EPIGENETICS DEFINITION


The term “epigenetics” was first introduced by Conrad Waddington in 1942 (Waddington, 1956) who referred to the study of epigenesis, namely how phenotypes derive from genotypes during development (Casadesús & Noyer‐Weidner, 2013; Dupont et al., 2009). He defined epigenetics as “the branch of biology that studies the causal interactions between genes and their products which bring the phenotype into being” (Noble, 2015; Waddington, 1956). With the rapid growth of genetics, the meaning of the term has undergone several transitions and is now used to describe the study of changes in gene function that are heritable and are not attributed to alterations in the DNA sequence (Deans & Maggert, 2015). While the sequence of DNA remains constant, the epigenetic state of the genome (i.e., epigenome) changes dynamically in the cells of different tissues and, by using many coordinating enzymes, regulates the expression of genes to alter the phenotypes in different cell types (Lacal & Ventura, 2018). Epigenetic mechanisms can influence genes at the transcriptional and post‐transcriptional levels and/or at the translational and post‐translational level (Gibney & Nolan, 2010).

Schematic illustration of transgenerational epigenetic inheritance.

FIGURE 2.1 Transgenerational epigenetic inheritance.


Source: (Lacal & Ventura, 2018 / Frontiers Media S.A / CC BY‐4.0).
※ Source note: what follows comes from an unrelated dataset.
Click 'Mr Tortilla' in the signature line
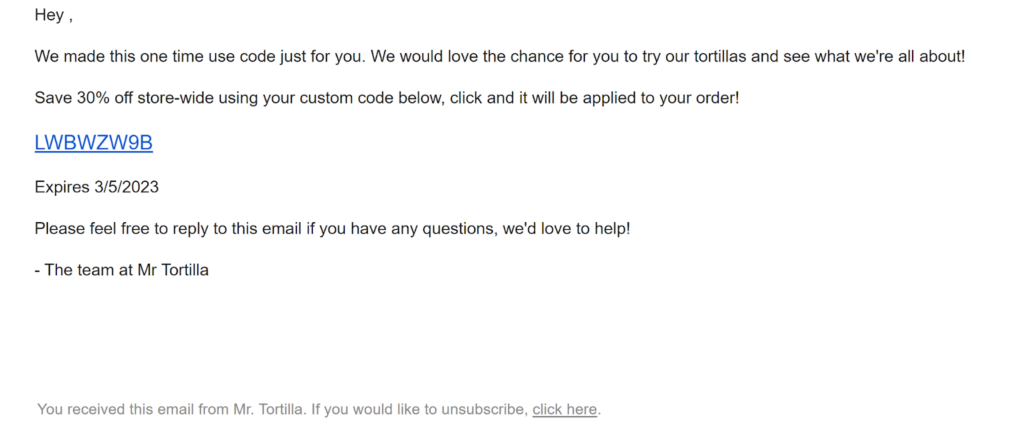 [x=173, y=270]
Epigenetic and genetic information are both inherited, but contrary to genetic information, epigenetic data are reversible (called epigenetic plasticity) and may be affected by various stimuli or environmental factors (Bohacek & Mansuy, 2013). These changes may persist through multiple cell divisions, even for all of a cell’s life, and may also be transferred to the offspring, lasting for multiple generations via trans‐generational epigenetic inheritance (Wei, Huang, Yang, & Kang, 2017). The knowledge of the mechanism by which epigenetic information is transmitted is poor, but it is known to be transferred differently between sexes. More specifically, an exposure to an environmental factor, such as a toxicant, to a gestating F0 female individual promotes an epigenetic alteration in the germ cell programming of the F1 generation fetus (Figure 2.1). The altered germ cell epigenetics is then transmitted in the second (2) and the third (3) generations (Lacal & Ventura, 2018; Nilsson, Ben Maamar & Skinner, 2022), and consequently, only the fourth generation can be considered as “event free”. An exposure to an environmental factor in the father, it can only modify his sperm, producing an epigenetic change in the F1 generation, effecting a reliable non‐genetic inheritance in the third generation (Donkin & Barrès, 2018; Lacal & Ventura, 2018).


EPIGENETIC MECHANISMS


The fundamental molecular mechanisms that mediate epigenetic modulation are DNA methylation, histone posttranslational modification, and non‐coding RNA regulation (Dupont et al., 2009) (Figure 2.2). The above‐mentioned epigenetic mechanisms are controlled by several enzymes, the writers that add chemical residues to DNA and histones, the erasers that remove them, and the readers, specialized domain‐containing proteins that identify and interpret those modifications (Biswas & Rao, 2018).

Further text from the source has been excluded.